Force de destruction car pour exister l'homme politique est prêt a tout faire, tout dire, à se contredire mais il faut briller à tout prix, "buzzer" diront les communicants. Mais pas que...

Depuis les années 90, un concept marketing à été développé en politique comme dans bien des secteurs, il s'agit du Storytelling ( littéralement, raconter une histoire ). Il s'agit d'une technique consistant à fabriquer un personnage et son histoire au gré des besoins. Parfaitement préparée et travaillée, cette histoire fictive tend à se substituer à l'histoire réelle. Notre Président, du moins ses communicants, s'y essaye comme le prouve la Timeline de Nicolas Sarkozy . 

La Timeline ( ligne de temps ) est une nouvelle fonctionnalité du réseau social Facebook qui permet à l'utilisateur de mettre sa vie à nue depuis le moment qu'il choisi et en continu dans le présent. Dans notre exemple, vous pouvez découvrir avec stupéfaction que notre président à pris des cuites et savoir quand et pourquoi. Vous naviguerez avec délice dans l'intimité de la vie de cet être supérieur ( seulement de par ses fonctions...). Au final, vous risquez même de le trouver sympathique, voir proche de vous, avec des points d'intérêts communs ( bien évidemment évoluants en même temps que les vôtres et que l'actualité ! ). C'est exactement le but recherché: fusionner de façon inconsciente votre vie et la sienne, créer une intimité que n'ont pas les autres et que vous votiez pour cet homme bon et si proche de vous. En oubliant du coup qu'il a prouvé exactement le contraire depuis 5 ans !
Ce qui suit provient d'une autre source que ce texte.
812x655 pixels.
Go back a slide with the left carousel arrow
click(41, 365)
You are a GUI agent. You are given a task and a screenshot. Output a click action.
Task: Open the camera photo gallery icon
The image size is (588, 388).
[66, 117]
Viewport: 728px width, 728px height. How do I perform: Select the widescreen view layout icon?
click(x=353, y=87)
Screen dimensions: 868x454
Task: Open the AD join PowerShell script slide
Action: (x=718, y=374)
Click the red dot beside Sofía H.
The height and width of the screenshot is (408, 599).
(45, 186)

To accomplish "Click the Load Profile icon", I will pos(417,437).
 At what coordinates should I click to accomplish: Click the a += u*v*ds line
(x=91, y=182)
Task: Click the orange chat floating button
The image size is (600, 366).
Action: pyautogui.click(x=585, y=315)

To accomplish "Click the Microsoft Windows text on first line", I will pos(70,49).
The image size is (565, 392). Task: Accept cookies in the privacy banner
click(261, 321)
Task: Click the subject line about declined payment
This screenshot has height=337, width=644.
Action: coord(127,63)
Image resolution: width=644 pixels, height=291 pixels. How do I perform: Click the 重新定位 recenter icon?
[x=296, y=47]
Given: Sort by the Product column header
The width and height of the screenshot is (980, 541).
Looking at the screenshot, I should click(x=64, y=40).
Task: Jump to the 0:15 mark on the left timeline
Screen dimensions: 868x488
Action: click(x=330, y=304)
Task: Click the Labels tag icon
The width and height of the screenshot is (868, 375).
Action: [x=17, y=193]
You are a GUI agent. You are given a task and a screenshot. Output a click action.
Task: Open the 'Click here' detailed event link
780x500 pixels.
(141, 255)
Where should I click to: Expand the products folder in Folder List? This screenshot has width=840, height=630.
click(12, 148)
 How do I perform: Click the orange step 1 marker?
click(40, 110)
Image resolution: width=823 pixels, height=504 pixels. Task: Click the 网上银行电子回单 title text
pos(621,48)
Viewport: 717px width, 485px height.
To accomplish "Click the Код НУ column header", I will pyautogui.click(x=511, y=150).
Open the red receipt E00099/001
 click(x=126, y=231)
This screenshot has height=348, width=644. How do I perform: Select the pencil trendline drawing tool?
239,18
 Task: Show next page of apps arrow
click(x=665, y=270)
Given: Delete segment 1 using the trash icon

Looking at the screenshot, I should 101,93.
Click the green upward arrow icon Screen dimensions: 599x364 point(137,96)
Un professeur de journalisme a écrit un essai, "the Power and the Story" qui examine les présidences américaines de Georges Washington à Georges W. Bush ( reconnu comme expert en matière d'histoires fictives devenant réelles ):
"Depuis les origines de la république jusqu'à nos jours" observe-t-il "ceux qui ont cherché à conquérir la plus haute charge ont dû raconter à ceux qui avaient le pouvoir de les élire des histoires convaincantes sur la Nation, ses problèmes et, avant tout, sur eux-mêmes. Une fois élu, la capacité du nouveau Président à raconter la bonne histoire et à en changer à chaque fois que c'est nécessaire est une qualité déterminante pour le succès de son administration. Et quand il a quitté le pouvoir, après une défaite ou à la fin de son mandat, il occupe souvent les années suivantes à s'assurer que sa version de sa présidence est bien celle qui sera retenue par l'Histoire. Sans une bonne histoire, il n'y a ni pouvoir, ni gloire ! "
La vie politique est donc un scénario en permanence remanié et adapté mais dont les moindres détails sont ( presque ) toujours écrits d'avance.

A la lumière de cette mécanique, on peut comparer le rôle du Président à celui d'un chef d'orchestre. Veillant à maintenir un état de tension, il tente de coordonner le concert hurlant de la meute de loups assoiffés de pouvoir pour son propre bénéfice, une version moderne du "diviser pour mieux régner".

Ainsi donc, le claquage de porte de l'UMP par Yves Jégo, trahissant le Président pour mieux re-trahir Borloo, inventant une vrai- fausse nouvelle idée de produire français ( idée qui date de 50 ans ) et jouant avec son parc Napoléon : tragi-comique; Boutin menaçant d'une "bombe atomique" le Président : burlesque. ( D'autant plus que la bombe en question serait une grève de la faim...), des visites de chantier ou d'écoles truquées...

On attend le troisième psychodramaturge: Bayrou, Morin, Villepin, Borloo... les candidats sont nombreux pour aider notre pays à conquérir le triple A de la présidence la plus manipulatrice.

Il nous appartient, à nous les citoyens anonymes, d'être vigilants, de dénoncer et de refuser ces pratiques. Et le moment venu, de manifester notre besoin de changement.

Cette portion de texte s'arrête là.